Your goal: Set down word for word the passage of the text on initial environment setup starting with "For this scenario, the" and going on through "the MPICH implementation.".

Initial Environment Setup

Initial Environment Setup

PVM supports three different models of programming, and the initial environment setup varies depending on the model in question. The initial environment setup consists of determining the total number of PVM tasks to be used in the PVM job (including those started by hand at a shell prompt and those started via a pvm_spawn()), and using that as the initial static number for MPI. If the program being ported relies on dynamic addition and deletion of hosts you must change the program to use a static number of hosts and tasks.

It is a common practice in PVM programs to start a task by hand, and then determine the machine configuration inside this task via the pvm_config() call, so as to dynamically spawn tasks on the machines in the current configuration. You must replace this practice with a static determination of the hosts and tasks that form an MPI parallel program.

The rest of this section discusses the three programming models supported by PVM and how to perform initial environment setup for each case.

Pure SPMD Program

In the pure SPMD program model, n instances of the same program are started as the n tasks of the parallel job, using the spawn command of the PVM console (or by hand at each of the n hosts simultaneously). No tasks are dynamically spawned in the tasks; that is, the tasks do not use pvm_spawn(). This scenario is essentially the same as the current MPI one where no tasks are dynamically spawned.

For this scenario, the initial parallel environment setup consists of specifying the hosts to run the n tasks on. You can accomplish this setup using the mechanism provided on top of the MPI library. For example, the setup can use a hostfile for mpirun or the procgroup file for the MPICH implementation.

General SPMD Model

In this model, n instances of the same program are executed as n tasks of the parallel job. However, one or more tasks are started by hand at the beginning, and these dynamically spawn the remaining tasks in turn.

Here, the change involves figuring out how many PVM tasks are spawned in total (including those started by hand and those dynamically spawned), and on what machines these tasks are run. These two pieces of information can be directly translated into information (number of MPI tasks and the hosts on which these are to be run) that the hostfile/procgroup file of the MPI setup requires.

You must remove all instances of the pvm_spawn() call from the program. Most of the options of this call can be dealt by a translation into the MPI initial setup. The option PvmTaskDebug has no counterpart in MPI, so the corresponding MPI task cannot be started in debug mode. The option PvmTaskTrace and its subsequent use with a tool such as XPVM can be translated to whatever profiling interface and tools are available in the given MPI implementation.

Similarly, you should also eliminate all calls to pvm_addhosts(), pvm_delhosts(), and pvm_config(). Finally, if the program has a pvm_halt() call, remove it also.

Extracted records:

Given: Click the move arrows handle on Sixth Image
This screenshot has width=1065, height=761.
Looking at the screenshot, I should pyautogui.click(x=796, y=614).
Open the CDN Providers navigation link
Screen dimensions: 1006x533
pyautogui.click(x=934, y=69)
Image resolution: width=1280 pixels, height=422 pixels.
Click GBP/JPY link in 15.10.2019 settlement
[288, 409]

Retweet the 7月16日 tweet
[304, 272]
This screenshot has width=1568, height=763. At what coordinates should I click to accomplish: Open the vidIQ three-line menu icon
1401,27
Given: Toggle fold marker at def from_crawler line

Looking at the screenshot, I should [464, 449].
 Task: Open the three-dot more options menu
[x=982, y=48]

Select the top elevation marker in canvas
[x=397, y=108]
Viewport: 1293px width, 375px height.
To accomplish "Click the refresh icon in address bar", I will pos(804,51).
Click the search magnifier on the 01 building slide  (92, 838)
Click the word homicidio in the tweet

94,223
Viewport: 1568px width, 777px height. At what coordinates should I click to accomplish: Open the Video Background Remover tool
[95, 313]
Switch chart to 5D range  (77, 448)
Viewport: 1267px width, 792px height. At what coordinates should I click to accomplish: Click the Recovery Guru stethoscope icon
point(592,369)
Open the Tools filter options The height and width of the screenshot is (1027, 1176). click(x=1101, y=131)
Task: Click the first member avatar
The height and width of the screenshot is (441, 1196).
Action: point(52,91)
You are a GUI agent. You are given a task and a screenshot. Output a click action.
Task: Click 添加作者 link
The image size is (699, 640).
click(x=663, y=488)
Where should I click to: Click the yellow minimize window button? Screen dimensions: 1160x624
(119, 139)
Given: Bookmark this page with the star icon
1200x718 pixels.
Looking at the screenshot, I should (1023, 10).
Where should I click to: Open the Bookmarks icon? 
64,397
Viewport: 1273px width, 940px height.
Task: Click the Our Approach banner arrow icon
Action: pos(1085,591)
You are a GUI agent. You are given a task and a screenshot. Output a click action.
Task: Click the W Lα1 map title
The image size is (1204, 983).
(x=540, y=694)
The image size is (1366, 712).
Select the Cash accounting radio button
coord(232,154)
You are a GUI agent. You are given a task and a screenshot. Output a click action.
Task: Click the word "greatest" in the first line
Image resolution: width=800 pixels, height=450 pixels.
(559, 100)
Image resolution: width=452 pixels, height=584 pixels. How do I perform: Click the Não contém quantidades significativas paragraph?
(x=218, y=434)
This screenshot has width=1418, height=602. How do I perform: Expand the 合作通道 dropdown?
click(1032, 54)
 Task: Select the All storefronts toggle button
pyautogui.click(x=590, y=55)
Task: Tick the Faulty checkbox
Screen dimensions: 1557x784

Complete output:
For this scenario, the initial parallel environment setup consists of specifying the hosts to run the n tasks on. You can accomplish this setup using the mechanism provided on top of the MPI library. For example, the setup can use a hostfile for mpirun or the procgroup file for the MPICH implementation.